Northrop Grumman engineers work with an unmanned aircraft designed to document polar bear habitat on Hudson Bay in Canada. Photo courtesy of Northrop Grumman Corp.

Northrop Grumman engineers work with an unmanned aircraft designed to document polar bear habitat on Hudson Bay in Canada. Photo courtesy of Northrop Grumman Corp.

— Holy Hogwarts! Northrop Grumman Corp. asked its engineers to build an autonomous aircraft that can play quidditch, the aerial game that wizard Harry Potter and his friends play in the young adult novels of J.K. Rowling.

Actually — to borrow a phrase from another English author — there is a method to Northrop’s madness.

While some might see a waste of perfectly good engineering resources, managers at Northrop Grumman (NYSE: NOC) see such part-time projects as a way to develop young engineering talent — and get a good idea of its young employees’ capabilities.

One engineering project recently offered to certain Northrop employees was the chance to build an unmanned aircraft that can detect polar bears and create maps of sea ice — that is, the bears’ changing habitat. It came with a two-week trip to icy Hudson Bay, Canada.

For the second year in a row, engineers from several Northrop Grumman offices, including Rancho Bernardo, took part in the project, getting a chance to work with an outside client, the nonprofit San Diego Zoo Global.

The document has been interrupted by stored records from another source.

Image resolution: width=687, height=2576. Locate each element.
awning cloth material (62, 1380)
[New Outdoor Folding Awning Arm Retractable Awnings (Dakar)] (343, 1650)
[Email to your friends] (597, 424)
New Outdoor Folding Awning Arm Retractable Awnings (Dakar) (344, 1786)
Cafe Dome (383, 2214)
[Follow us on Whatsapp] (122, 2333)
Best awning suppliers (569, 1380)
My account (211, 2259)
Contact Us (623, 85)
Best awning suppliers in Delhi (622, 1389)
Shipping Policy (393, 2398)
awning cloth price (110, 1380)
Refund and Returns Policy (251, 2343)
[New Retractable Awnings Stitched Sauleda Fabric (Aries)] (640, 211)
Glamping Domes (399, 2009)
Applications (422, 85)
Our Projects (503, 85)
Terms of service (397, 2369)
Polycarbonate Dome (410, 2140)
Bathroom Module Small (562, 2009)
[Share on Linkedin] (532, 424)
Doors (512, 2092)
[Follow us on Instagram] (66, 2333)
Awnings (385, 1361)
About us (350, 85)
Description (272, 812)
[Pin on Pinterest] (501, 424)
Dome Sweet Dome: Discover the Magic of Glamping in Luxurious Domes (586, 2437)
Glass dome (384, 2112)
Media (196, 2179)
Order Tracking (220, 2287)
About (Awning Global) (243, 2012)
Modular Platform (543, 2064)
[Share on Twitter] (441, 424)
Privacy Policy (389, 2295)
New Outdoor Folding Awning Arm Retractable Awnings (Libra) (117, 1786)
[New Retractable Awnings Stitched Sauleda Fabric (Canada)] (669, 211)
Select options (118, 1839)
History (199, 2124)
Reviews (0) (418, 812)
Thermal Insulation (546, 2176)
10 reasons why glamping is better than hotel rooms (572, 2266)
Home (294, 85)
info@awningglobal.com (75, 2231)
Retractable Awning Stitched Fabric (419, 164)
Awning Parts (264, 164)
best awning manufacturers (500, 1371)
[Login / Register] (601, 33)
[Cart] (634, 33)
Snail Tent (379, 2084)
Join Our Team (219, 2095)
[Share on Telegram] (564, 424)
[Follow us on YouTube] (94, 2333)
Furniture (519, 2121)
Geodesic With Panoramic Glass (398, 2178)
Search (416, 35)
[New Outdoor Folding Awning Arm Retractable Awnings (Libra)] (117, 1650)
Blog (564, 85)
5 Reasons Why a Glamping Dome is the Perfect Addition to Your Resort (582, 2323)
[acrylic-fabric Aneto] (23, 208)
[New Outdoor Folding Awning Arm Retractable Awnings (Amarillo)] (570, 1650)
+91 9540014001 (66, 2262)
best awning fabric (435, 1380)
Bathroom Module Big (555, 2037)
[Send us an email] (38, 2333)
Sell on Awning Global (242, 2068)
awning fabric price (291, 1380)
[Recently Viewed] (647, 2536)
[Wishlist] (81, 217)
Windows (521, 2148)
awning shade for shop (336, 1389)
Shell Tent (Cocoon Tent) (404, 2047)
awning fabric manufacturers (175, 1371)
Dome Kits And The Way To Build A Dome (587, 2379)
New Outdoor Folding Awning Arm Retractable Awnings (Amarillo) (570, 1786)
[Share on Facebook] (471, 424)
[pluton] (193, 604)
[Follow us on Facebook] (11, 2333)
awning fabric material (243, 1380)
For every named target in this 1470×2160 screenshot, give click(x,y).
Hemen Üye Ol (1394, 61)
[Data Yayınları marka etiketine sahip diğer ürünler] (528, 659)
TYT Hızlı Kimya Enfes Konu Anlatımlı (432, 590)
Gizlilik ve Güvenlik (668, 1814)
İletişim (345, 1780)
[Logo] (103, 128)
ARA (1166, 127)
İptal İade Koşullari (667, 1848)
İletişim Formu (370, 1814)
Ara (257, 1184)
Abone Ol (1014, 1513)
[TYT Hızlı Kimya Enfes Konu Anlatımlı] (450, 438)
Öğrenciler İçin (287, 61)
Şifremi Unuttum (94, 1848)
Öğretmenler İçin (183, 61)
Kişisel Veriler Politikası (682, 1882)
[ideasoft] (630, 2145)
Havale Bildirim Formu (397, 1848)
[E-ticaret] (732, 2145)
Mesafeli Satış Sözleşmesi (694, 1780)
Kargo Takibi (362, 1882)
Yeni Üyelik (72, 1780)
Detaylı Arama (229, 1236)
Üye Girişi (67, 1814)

Engineers worked half-time on the project over four months.

A four-month project is unheard of in defense contracting, and it offers an excellent exercise in rapid prototyping, Northrop officials said. Engineers came up with a minimum viable product quickly, and then cycled through several iterations of the design before putting it to work in the field.

Between Nov. 12 and Nov. 25, the engineers lived in a cramped cabin on the ice several miles outside Churchill, Manitoba, Canada — which is famous for its polar bear population. The Americans had an impromptu Thanksgiving dinner there.

During that time, the aircraft flew 11 missions, gathering data with four integrated sensors that operated simultaneously (an engineering challenge in itself). What’s more, engineers had to make sure the craft could work in temperatures of -30 degrees Fahrenheit.

Often, one engineer told me, Northrop Grumman employees can’t talk about what they do at the office. Exercises in quidditch and polar bear habitat monitoring offer something to discuss in depth at the dinner table.